Ailleurs, il rappelle à ses prêtres qu’il faut prêcher les Juifs, dans un esprit d’amour et de mansuétude, sans s’inquiéter de savoir s’ils vous écoutent avec reconnaissance ou indignation : « Nous ne devons point, dit-il, nous élever orgueilleusement contre ces rameaux brisés de l’arbre du Christ... »


IV. — CONTRE « LES LIONS RUGISSANS »

Un jour (c’était au début de son épiscopat), Augustin visitait, aux environs d’Hippone, un colon catholique, dont la fille, endoctrinée par les donatistes, venait de se faire inscrire parmi leurs vierges consacrées. Le père avait d’abord jeté les hauts cris contre la transfuge, et, pour la ramener à de meilleurs sentimens, il s’était mis à la rouer de coups. Augustin, instruit de cette affaire, blâma la brutalité du colon, déclarant que, pour lui, il ne recevrait la jeune fille dans la communauté que si elle y rentrait librement. Il s’était donc rendu sur les lieux, pour tâcher d’arranger les choses, lorsqu’en traversant un domaine qui appartenait à une matrone catholique, il rencontra un prêtre donatiste de l’église d’Hippone. Aussitôt le prêtre se mit à l’insulter, lui et ceux qui l’accompagnaient, à vociférer :

— A bas les traîtres ! A bas les persécuteurs !

Et il vomissait des abominations contre la matrone elle-même à qui le champ appartenait. Augustin, par prudence autant que par charité chrétienne, ne répondit pas. Il empêcha même les gens de sa suite de faire un mauvais parti à l’insulteur.
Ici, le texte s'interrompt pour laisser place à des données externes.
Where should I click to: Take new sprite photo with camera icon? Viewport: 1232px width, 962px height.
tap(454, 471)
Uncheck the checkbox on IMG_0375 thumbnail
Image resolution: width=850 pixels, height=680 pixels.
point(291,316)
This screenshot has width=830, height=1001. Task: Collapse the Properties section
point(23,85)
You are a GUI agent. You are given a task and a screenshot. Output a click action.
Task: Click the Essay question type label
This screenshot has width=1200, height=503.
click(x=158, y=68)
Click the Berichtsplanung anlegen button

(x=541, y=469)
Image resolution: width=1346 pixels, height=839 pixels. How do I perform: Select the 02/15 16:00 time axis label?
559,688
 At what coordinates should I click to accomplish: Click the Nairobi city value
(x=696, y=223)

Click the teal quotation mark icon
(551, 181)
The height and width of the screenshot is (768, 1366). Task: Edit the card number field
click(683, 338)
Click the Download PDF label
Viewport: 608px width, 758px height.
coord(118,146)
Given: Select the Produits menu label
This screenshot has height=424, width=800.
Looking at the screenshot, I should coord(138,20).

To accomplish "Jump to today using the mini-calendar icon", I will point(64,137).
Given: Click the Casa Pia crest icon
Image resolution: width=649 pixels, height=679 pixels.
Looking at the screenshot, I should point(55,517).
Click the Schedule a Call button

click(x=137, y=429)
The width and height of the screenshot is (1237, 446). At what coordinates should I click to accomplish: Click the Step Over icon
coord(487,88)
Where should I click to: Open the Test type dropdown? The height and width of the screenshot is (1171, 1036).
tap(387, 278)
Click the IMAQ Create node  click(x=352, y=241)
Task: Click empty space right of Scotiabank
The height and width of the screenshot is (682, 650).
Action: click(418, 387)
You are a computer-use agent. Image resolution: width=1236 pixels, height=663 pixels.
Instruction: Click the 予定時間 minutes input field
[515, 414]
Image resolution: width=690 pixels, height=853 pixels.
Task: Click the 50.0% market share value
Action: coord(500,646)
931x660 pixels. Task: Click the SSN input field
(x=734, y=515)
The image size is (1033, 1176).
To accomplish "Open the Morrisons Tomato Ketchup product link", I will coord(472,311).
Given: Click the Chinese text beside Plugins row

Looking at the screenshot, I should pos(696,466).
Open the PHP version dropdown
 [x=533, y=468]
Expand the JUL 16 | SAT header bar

Ces incidens se reproduisaient presque tous les jours. Dans le même moment, les donatistes d’Hippone rebaptisaient à grand bruit un autre apostat de la communauté catholique. C’était un mauvais sujet, qui battait sa vieille mère et à qui l’évêque reprochait sévèrement cette conduite monstrueuse :

— Puisque c’est ainsi, avait riposté l’individu, je vais me faire donatiste !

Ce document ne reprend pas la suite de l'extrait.